The Commons will this week see two parliamentary attempts to change the restrictive regime on terminations in the region.

On Tuesday, a private member’s bill will be tabled by Labour MP Diana Johnson aiming to remove sections of the 1861 Offences Against the Person Act that make abortion a criminal offence in England, Wales and Northern Ireland.

The 1967 Abortion Act in England and Wales provided for exemptions to the 1861 Act, enabling legal abortions.

On Wednesday, fellow Labour MPs will attempt to amend a bill the Government is tabling in response to the ongoing powersharing crisis.

The amendments proposed by MPs Stella Creasy and Conor McGinn aim to use the bill to compel the Government to push through changes to abortion and same sex marriage laws in Northern Ireland.
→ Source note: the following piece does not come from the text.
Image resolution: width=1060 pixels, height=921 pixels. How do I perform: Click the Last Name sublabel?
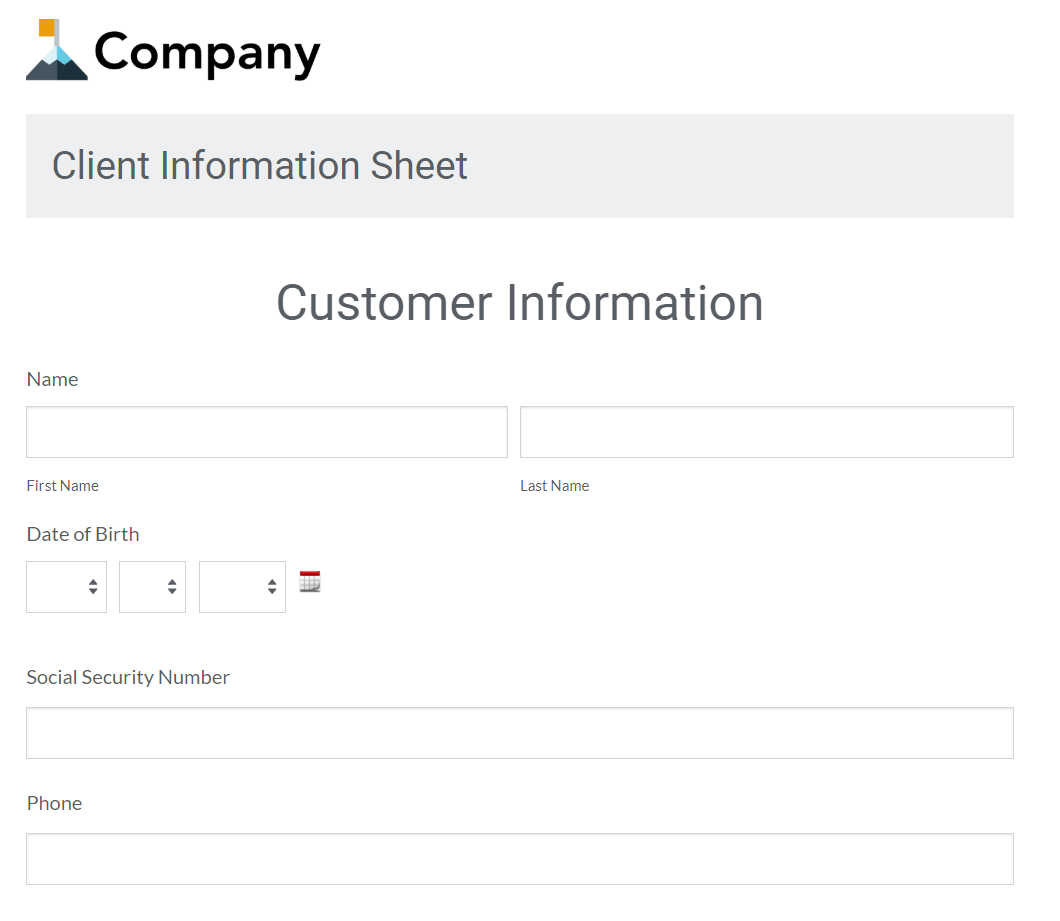[554, 486]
Abortions in Northern Ireland are currently illegal in all but exceptional medical and mental health circumstances.

The Government has so far resisted pressure to step in to legislate for reform in the wake of a recent Supreme Court judgment that found the current legal framework incompatible with human rights laws.

In June, a majority of Supreme Court judges said the ban on terminations in cases of rape, incest or fatal foetal abnormality needed “radical reconsideration”.

Given there are no ministers at Stormont due to the powersharing impasse, pro-choice campaigners have demanded the laws are changed at Westminster.

Grainne Teggart from Amnesty International said: “Westminster must use this week to show it will prioritise the health and rights of women and girls in Northern Ireland by moving a step closer towards scrapping Northern Ireland’s archaic and cruel abortion law.”

Anti-abortion activities are opposed to Westminster intervening on what remain devolved issues, despite the collapse of powersharing.

They insist such sensitive matter should only be considered by locally elected ministers.